* _Records for this task_:
---*---

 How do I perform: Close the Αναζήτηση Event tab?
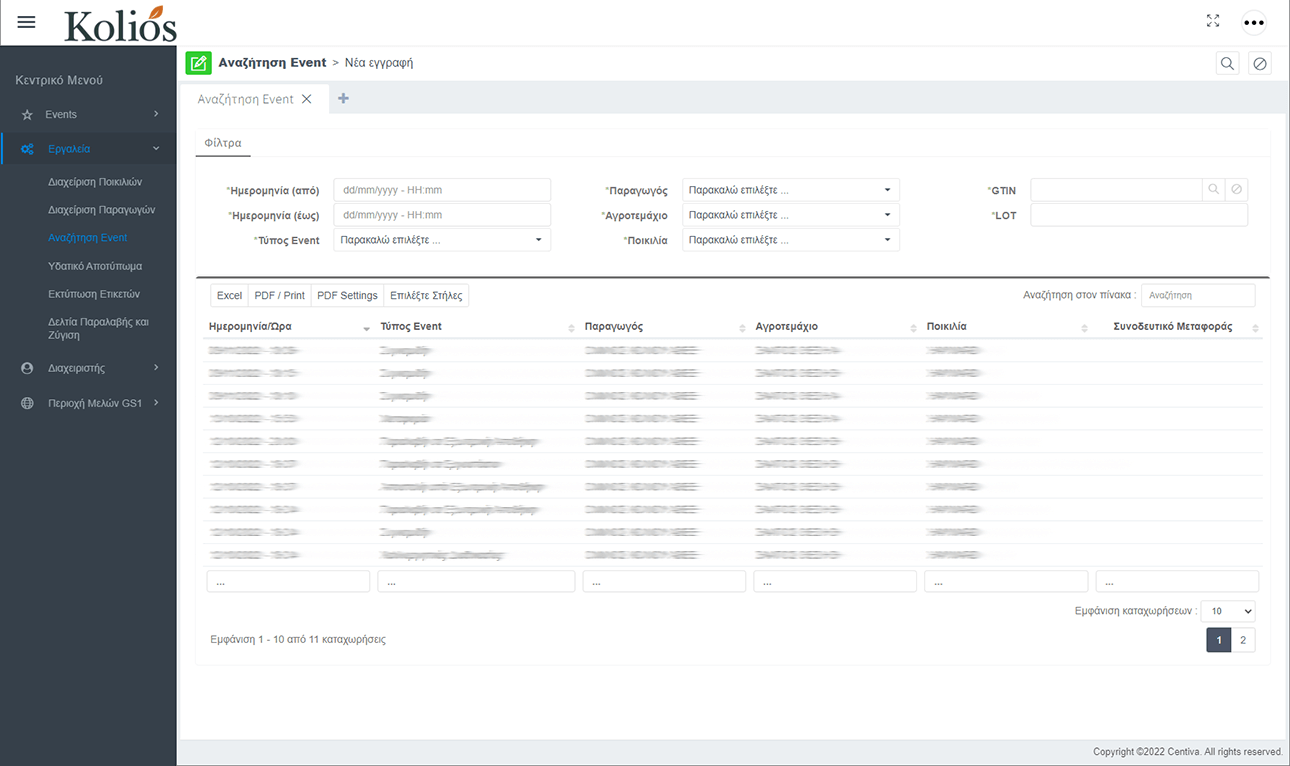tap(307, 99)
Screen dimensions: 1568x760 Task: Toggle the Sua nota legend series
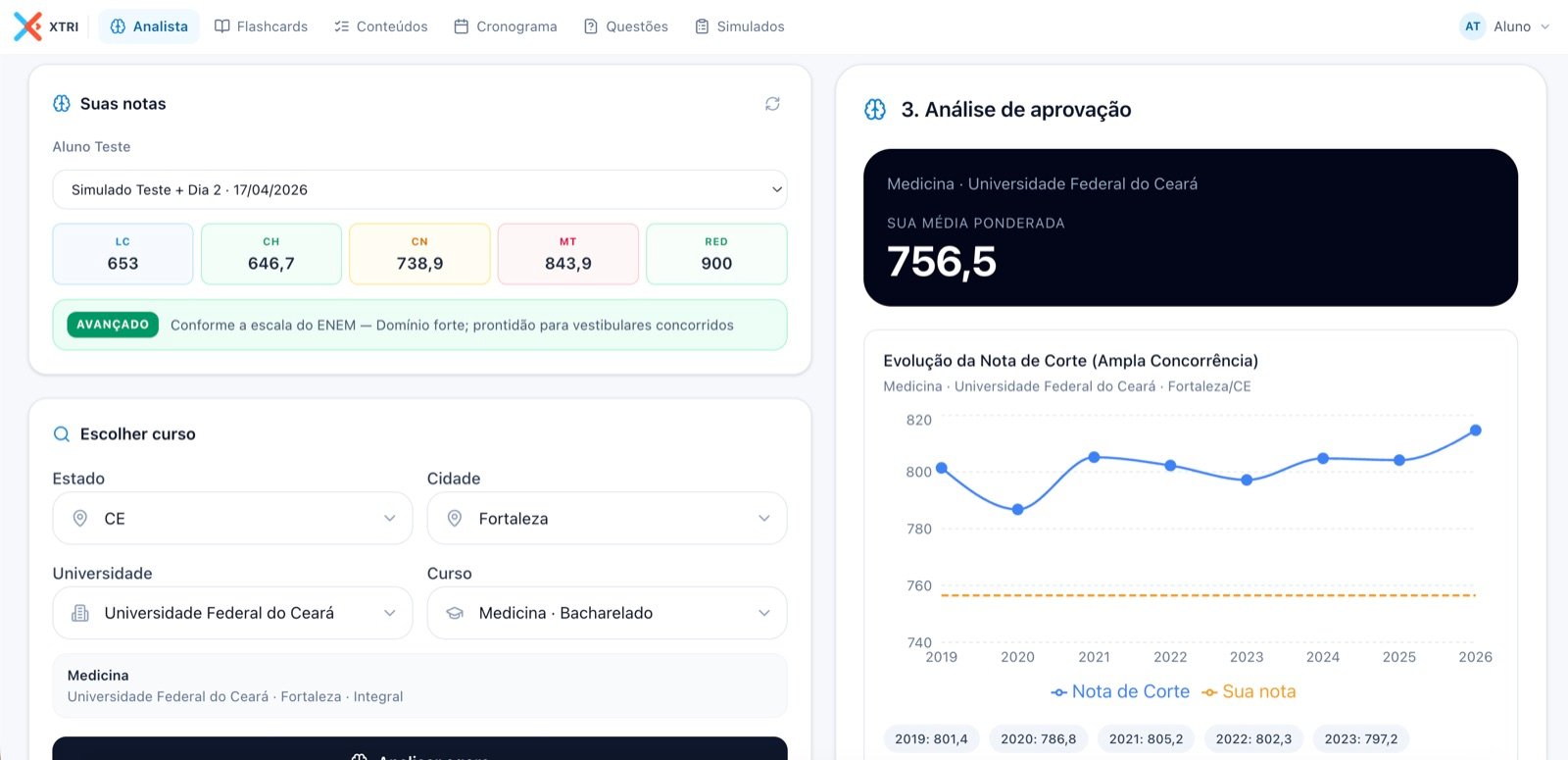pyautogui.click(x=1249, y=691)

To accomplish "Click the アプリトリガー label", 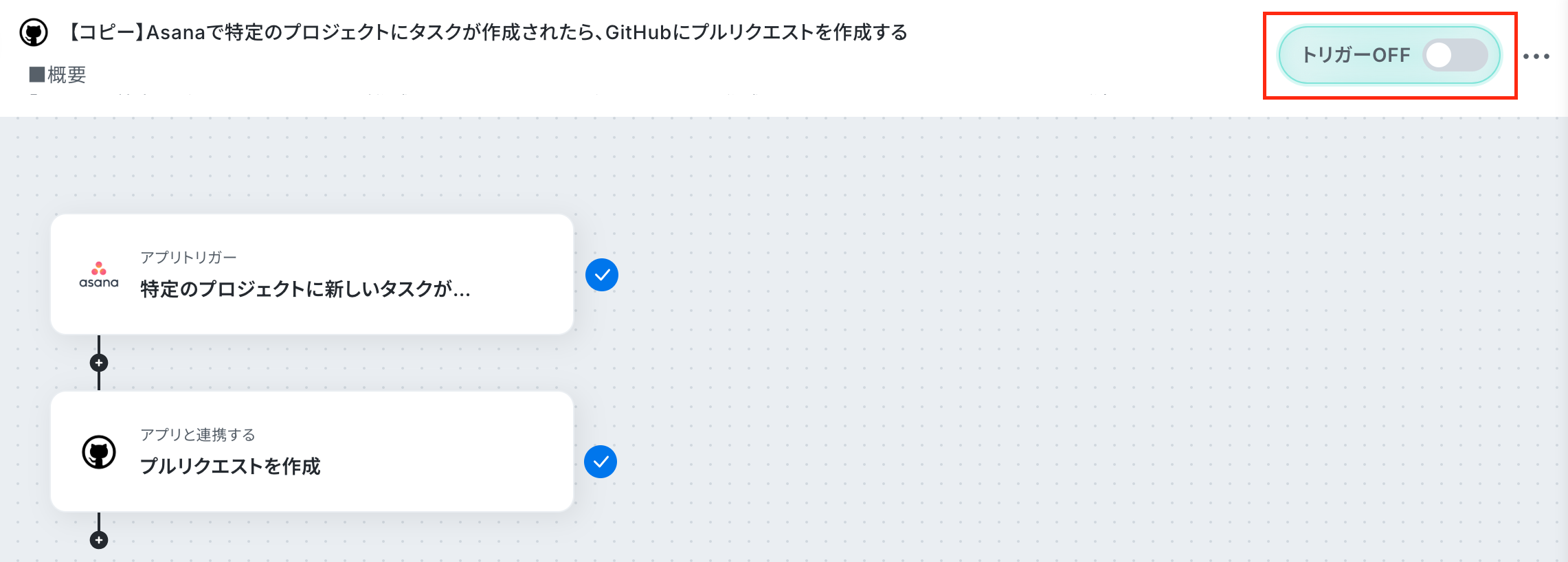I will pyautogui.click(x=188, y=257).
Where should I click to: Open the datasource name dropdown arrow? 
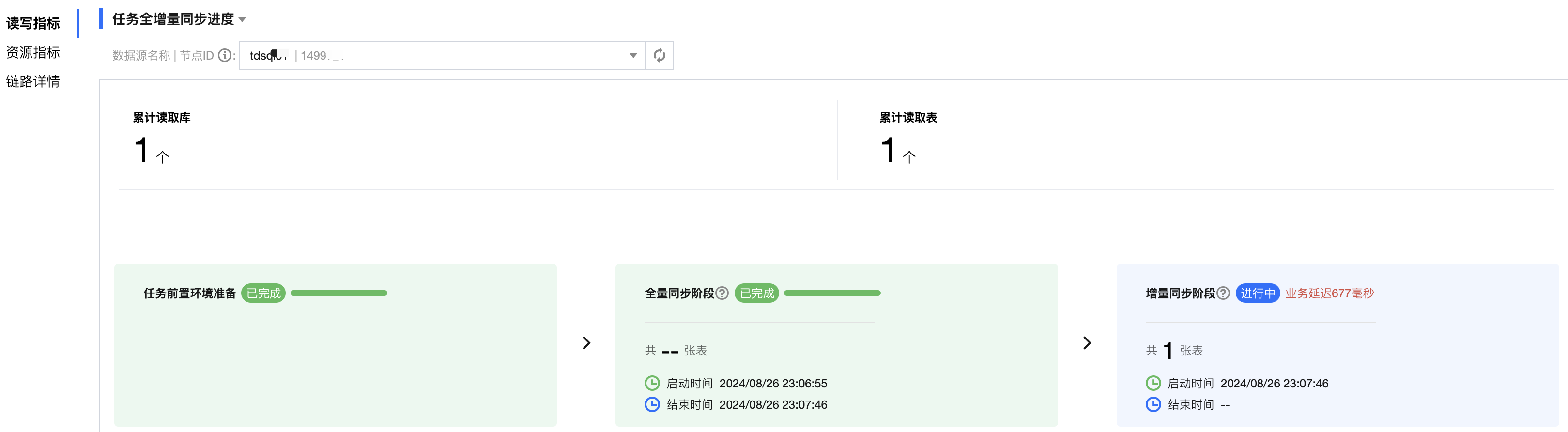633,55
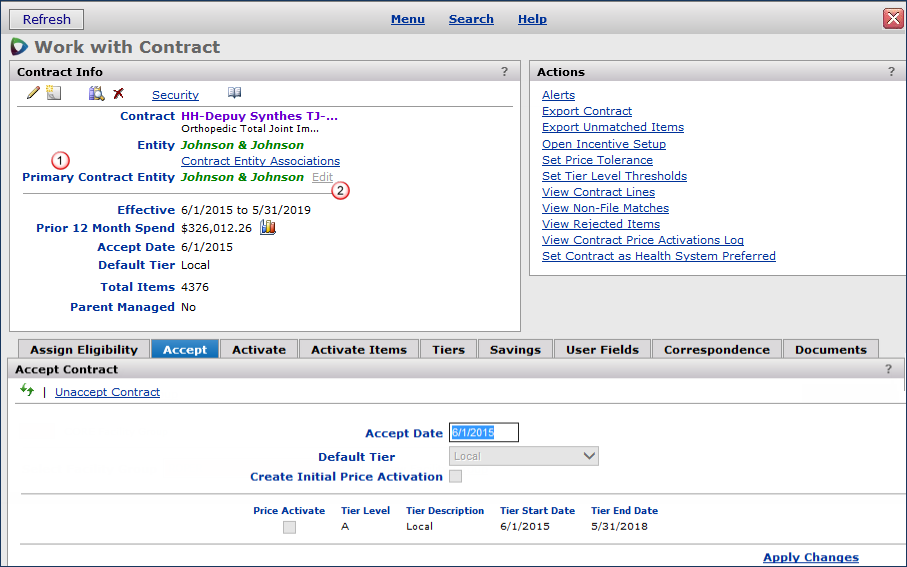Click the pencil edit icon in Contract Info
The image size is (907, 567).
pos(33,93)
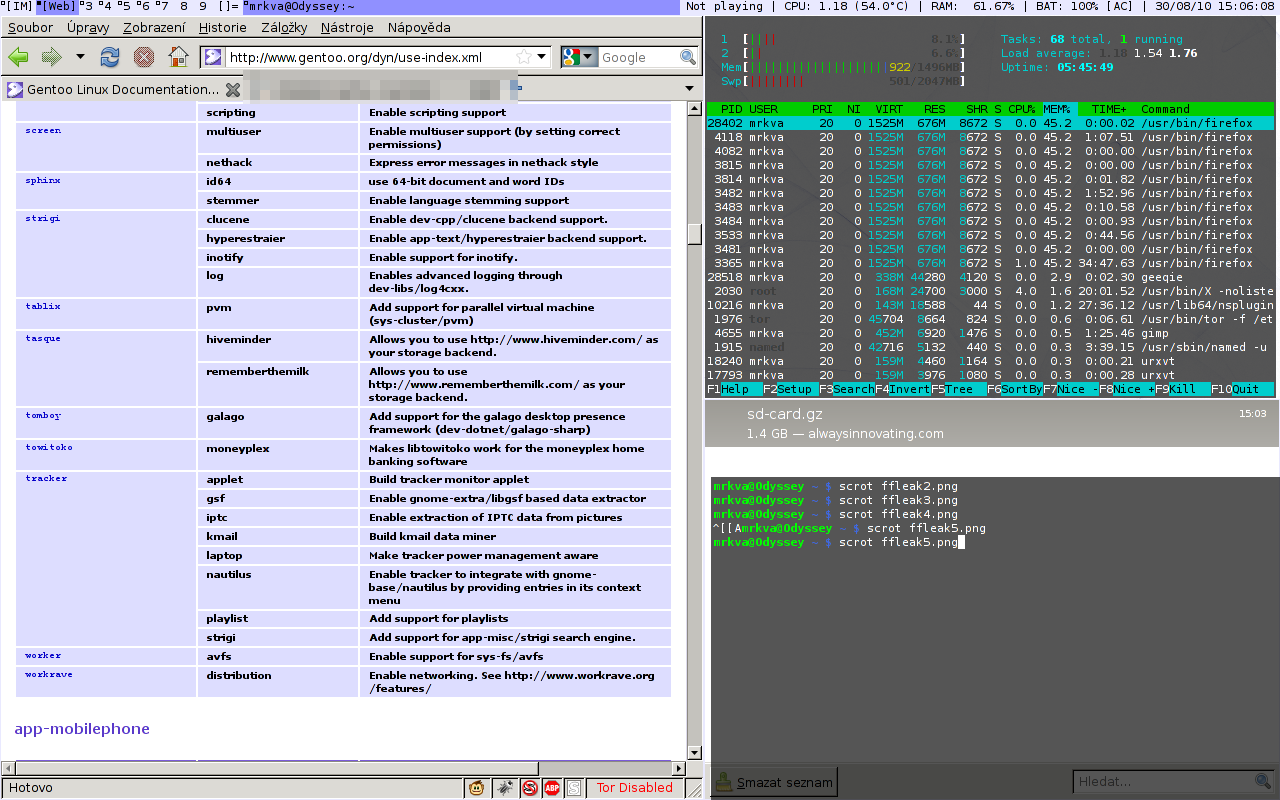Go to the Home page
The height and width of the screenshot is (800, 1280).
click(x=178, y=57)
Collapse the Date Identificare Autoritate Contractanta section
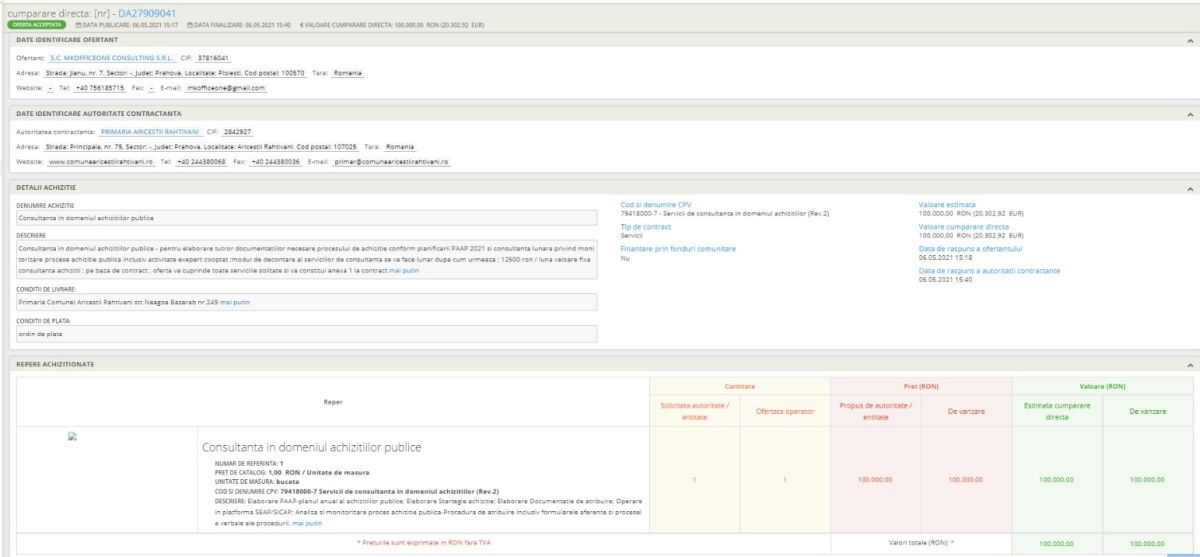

---*---

* _Exercise directions_: Copy exactly and only this span: the line with "Where should I" through the final line of the entries, both ends included, with the pictures left out.

* _Exercise output_:
Where should I click to: Open the datasource name dropdown arrow? 
633,55
Click the pencil edit icon in Contract Info
The image size is (907, 567).
pos(33,93)
Go to the Home page
The height and width of the screenshot is (800, 1280).
click(x=178, y=57)
Collapse the Date Identificare Autoritate Contractanta section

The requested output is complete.